Qu’est-ce qui distingue votre entreprise dans le marché de chanvre ?
Premièrement, nous avons une approche beaucoup plus holistique que les chanvrières classiques. Notre ambition est de nourrir la santé à toutes les dimensions : celle des consommateurs, celle des producteurs et celle des sols. Le chanvre est une super-plante capable de couvrir les quatre besoins vitaux de l’humanité : se nourrir, se loger, s’habiller, se soigner. En outre, la recherche occupe une place très importante dans notre entreprise.
Pour l’instant nous produisons des graines, de l’huile et de protéines de chanvre. Notre deuxième champ d’activité en plein développement, est l’industrie de textiles et de plasturgie compostable. Depuis trois ans nous faisons des recherches notamment sur les possibilités de défibrage en long. Cela permet de profiter de la résistance extraordinaire des fibres au lieu de les affaiblir en coupant à travers. En 2024 nous allons pouvoir traiter la fibre dans notre usine. L’étape suivante sera peut-être le développement des matériaux de construction…
Votre entreprise met un accent particulier sur la qualité des sols pour des cultures de chanvre. En quoi consistent vos démarches ?
Effectivement, la qualité des sols est pour nous primordiale, car les qualités nutritives de nos produits sont notre priorité. Chez nous tout est bio. Nous avons une parcelle de trois hectares sur laquelle nous faisons des tests. En outre, nous travaillons avec les agriculteurs, qui décident de se convertir à la culture du chanvre en les soutenant dans la transition vers le bio. Notre base est une analyse des sols réalisée selon notre protocole par une compagnie en Australie. Ensuite, il faut savoir lire ces analyses, ce qui n’est pas du tout évident. Pour cela nous avons des spécialistes. À la base notre diagnostic, nous proposons aux agriculteurs des solutions à court, moyen et long terme et ensuite tout dépend de leur volonté. Souvent ils sont suspicieux et sceptiques au début, car les solutions proposées sont complètement innovatrices, mais les résultats dépassent leurs attentes. Ainsi, nous avons actuellement 250 ha et on double cette surface chaque année.

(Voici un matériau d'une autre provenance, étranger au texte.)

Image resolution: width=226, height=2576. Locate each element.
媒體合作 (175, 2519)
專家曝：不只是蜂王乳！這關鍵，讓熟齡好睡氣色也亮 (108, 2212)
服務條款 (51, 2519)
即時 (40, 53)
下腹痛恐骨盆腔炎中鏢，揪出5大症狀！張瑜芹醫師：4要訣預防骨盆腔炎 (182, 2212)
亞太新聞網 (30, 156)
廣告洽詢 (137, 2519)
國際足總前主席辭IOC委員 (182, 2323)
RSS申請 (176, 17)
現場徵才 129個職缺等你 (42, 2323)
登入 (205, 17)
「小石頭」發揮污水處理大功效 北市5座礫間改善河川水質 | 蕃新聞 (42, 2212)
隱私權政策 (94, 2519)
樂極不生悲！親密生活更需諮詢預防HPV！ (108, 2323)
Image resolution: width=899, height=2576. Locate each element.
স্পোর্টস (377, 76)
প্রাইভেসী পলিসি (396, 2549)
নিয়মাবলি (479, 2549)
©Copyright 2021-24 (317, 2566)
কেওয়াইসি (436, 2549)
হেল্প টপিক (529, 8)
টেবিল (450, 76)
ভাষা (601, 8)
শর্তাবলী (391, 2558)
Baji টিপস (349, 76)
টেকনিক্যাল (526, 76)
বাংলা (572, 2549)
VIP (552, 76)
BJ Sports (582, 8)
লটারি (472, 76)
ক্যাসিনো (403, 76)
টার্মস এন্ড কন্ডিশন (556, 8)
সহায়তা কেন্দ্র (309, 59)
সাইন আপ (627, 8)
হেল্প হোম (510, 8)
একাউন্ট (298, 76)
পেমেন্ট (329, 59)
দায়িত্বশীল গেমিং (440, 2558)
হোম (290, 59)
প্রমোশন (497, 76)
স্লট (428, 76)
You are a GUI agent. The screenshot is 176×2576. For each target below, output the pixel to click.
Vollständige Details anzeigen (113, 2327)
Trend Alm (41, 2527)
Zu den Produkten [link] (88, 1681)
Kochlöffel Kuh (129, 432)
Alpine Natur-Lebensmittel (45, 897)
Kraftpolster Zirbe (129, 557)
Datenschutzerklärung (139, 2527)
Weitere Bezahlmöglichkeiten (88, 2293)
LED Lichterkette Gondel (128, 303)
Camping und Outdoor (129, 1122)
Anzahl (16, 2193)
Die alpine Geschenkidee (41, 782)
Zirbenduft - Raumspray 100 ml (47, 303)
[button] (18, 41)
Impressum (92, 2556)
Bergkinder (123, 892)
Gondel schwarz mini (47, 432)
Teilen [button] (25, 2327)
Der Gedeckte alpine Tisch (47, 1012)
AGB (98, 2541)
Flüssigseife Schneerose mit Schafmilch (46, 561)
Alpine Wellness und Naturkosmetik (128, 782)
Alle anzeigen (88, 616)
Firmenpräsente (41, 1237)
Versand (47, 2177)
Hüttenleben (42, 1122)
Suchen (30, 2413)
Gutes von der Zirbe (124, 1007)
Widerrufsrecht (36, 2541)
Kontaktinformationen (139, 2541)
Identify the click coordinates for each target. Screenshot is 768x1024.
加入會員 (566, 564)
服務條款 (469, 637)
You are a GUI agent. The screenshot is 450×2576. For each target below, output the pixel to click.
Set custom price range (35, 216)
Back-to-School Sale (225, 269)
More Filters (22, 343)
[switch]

Quelles possibilités le chanvre offre-t-il dans le secteur de la construction ?
Le chanvre est une plante extraordinaire qui déjà maintenant offre un large éventail de produits, mais je suis sûr qu’il y a encore énormément à découvrir ! Parmi les produits disponibles déjà au marché il y a le béton de chanvre, qui est un mélange de chènevotte (l’intérieur de la tige déchiquetée) chaux et eau, pour lequel en règle générale on utilise la technique du coffrage. Le béton de chanvre n’est pas porteur – il faut toujours une ossature. La combinaison du chanvre et de la chaux empêche le développement de la moisissure. On peut aussi former des blocs de béton de ce mélange. Le chanvre est aussi un excellent isolant thermique et phonique, très résistant utilise comme un isolant en vrac pour le remplissage ou des enduits de finitions.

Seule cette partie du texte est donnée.